Juliana Marins, uma brasileira de 26 anos, natural de Niterói (RJ), sofreu um grave acidente durante uma trilha no vulcão Rinjani, localizado na ilha de Lombok, na Indonésia. O acidente aconteceu na madrugada de sábado, 21 de junho de 2025 (noite de sexta-feira, 20, no horário de Brasília).
Juliana fazia parte de um grupo de turistas acompanhado por uma empresa de viagens local. Durante o percurso, ela escorregou em um trecho íngreme, rolando aproximadamente 300 metros morro abaixo, até uma região de difícil acesso e próxima a um precipício.
O local do acidente é conhecido por suas trilhas escorregadias, neblina constante e riscos de deslizamento, o que dificultou o acionamento e a chegada das equipes de resgate. Por mais de 16 horas, Juliana permaneceu isolada, sem comunicação, já que não havia sinal de celular ou internet na região.

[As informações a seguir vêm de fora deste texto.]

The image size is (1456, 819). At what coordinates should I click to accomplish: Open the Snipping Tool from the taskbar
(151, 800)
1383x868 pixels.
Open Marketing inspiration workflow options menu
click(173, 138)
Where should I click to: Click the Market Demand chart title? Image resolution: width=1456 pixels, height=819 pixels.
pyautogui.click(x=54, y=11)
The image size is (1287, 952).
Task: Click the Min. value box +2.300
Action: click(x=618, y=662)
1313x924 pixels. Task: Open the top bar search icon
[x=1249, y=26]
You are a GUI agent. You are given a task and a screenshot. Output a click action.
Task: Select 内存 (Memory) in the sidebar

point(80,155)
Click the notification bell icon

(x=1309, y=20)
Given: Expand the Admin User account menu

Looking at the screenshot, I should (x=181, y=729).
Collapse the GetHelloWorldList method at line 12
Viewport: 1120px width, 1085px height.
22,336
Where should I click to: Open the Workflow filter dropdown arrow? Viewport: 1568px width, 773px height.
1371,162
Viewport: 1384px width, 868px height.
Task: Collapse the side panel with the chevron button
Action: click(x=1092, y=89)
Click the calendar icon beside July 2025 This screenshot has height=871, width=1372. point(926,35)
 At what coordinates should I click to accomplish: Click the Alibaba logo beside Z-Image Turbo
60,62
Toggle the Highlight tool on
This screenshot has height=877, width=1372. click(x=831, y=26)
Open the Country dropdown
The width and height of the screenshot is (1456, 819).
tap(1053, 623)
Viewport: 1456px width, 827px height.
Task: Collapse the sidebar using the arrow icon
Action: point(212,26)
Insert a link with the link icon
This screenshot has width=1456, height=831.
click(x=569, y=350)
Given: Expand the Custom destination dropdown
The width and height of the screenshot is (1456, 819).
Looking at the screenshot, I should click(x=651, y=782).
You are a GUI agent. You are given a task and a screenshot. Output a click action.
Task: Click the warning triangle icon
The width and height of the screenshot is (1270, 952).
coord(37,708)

As equipes de resgate não conseguiram utilizar helicópteros devido às condições adversas do terreno. Montanhistas locais, que participavam das buscas, foram os primeiros a localizar Juliana. Eles conseguiram fornecer água, alimentos e os primeiros atendimentos, informando que ela estava viva, consciente e com sinais estáveis.
O caso mobilizou autoridades locais e brasileiras. A Embaixada do Brasil em Jacarta acompanha de perto a situação, mantendo contato direto com a família da jovem e auxiliando nos procedimentos de resgate e atendimento médico.
Imagens captadas por drones de turistas mostram Juliana aguardando, assustada, mas consciente, a chegada das equipes. Por volta das 21h de sábado (horário local), ela já recebia os primeiros socorros no local e aguardava ser retirada da montanha em uma maca.
O Ministério das Relações Exteriores do Brasil (Itamaraty) informou que segue prestando apoio à família e monitorando o desfecho da operação de resgate.